Posted by tetheredcat on January 8, 2004, at 21:52:47
In reply to Glad to be OFF EFFEXOR!!, posted by melley on January 7, 2004, at 16:54:15
I stumbled across this message board when i was looking for clues as to what effects i might notice coming off of effexor. ive been taking it just over a year now, 150 mg of effexor xr. when i called my doctor for a refill she said i had to make an appointment first and see her for a follow up- even though i told her i was all out and it takes at least two weeks to get in to see her!!!
so ... i started researching since i dont know how else to get a refill. ive been dizzy the past two days. with weird bursts of some kind of tingling in my head off and on. i dont even know how to describe it! im nauseous and have NO motivation to do anything. i want to crawl into bed and sleep! im not too emotional.. but after all ive been reading im afraid-very. im a new LVP and can not afford to lose my new job!
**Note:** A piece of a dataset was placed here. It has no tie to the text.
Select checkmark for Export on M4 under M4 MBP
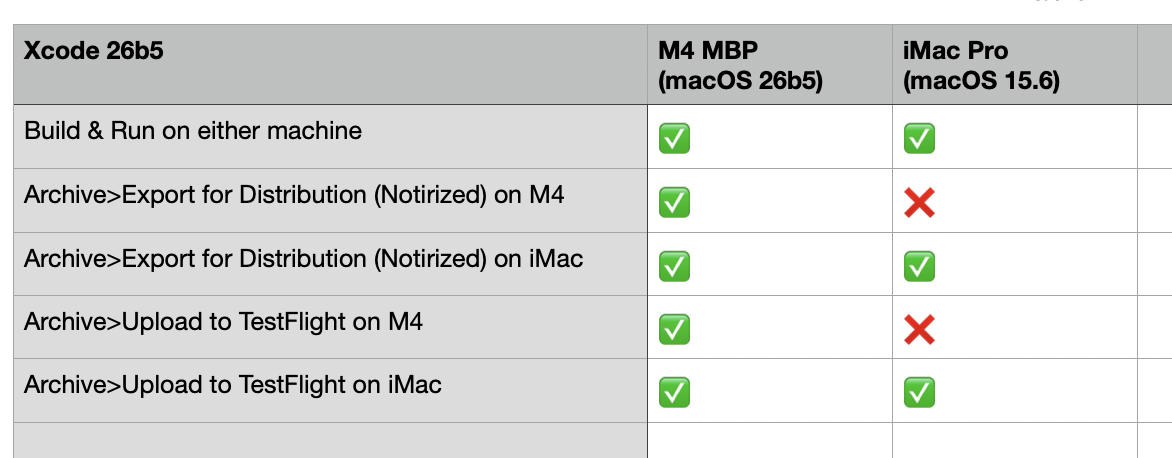Image resolution: width=1172 pixels, height=458 pixels. [x=674, y=202]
i dont really want to go back on effexor now that ive read so much and havent had it for 4 days. i had planned to get off it sometime mid-2004. i want to have a child at some point. i want my life back. though it helped when it was needed, the longer i took it, the more i resented it. the moodiness was off and on, with euphoric highs and heart wrenching lows. i didnt see a point in taking it any longer. i plan to talk to my therapist and the psychiatrist she works with and see what they recommend as well to help get me through this. i have a lot of support on the home front, but im afraid of the physical sfx. well, im sorry for this LONG post. im looking for someone that can relate. thank you for reading.
> Just thought I'd check back in. I've been off effexor since June. What a difference! I think effexor is truly an evil drug. I am now on lexapro--a nice gentle drug that still leaves you with feelings. I think with effexor affecting two parts of your brain it is no wonder it is a dangerous drug.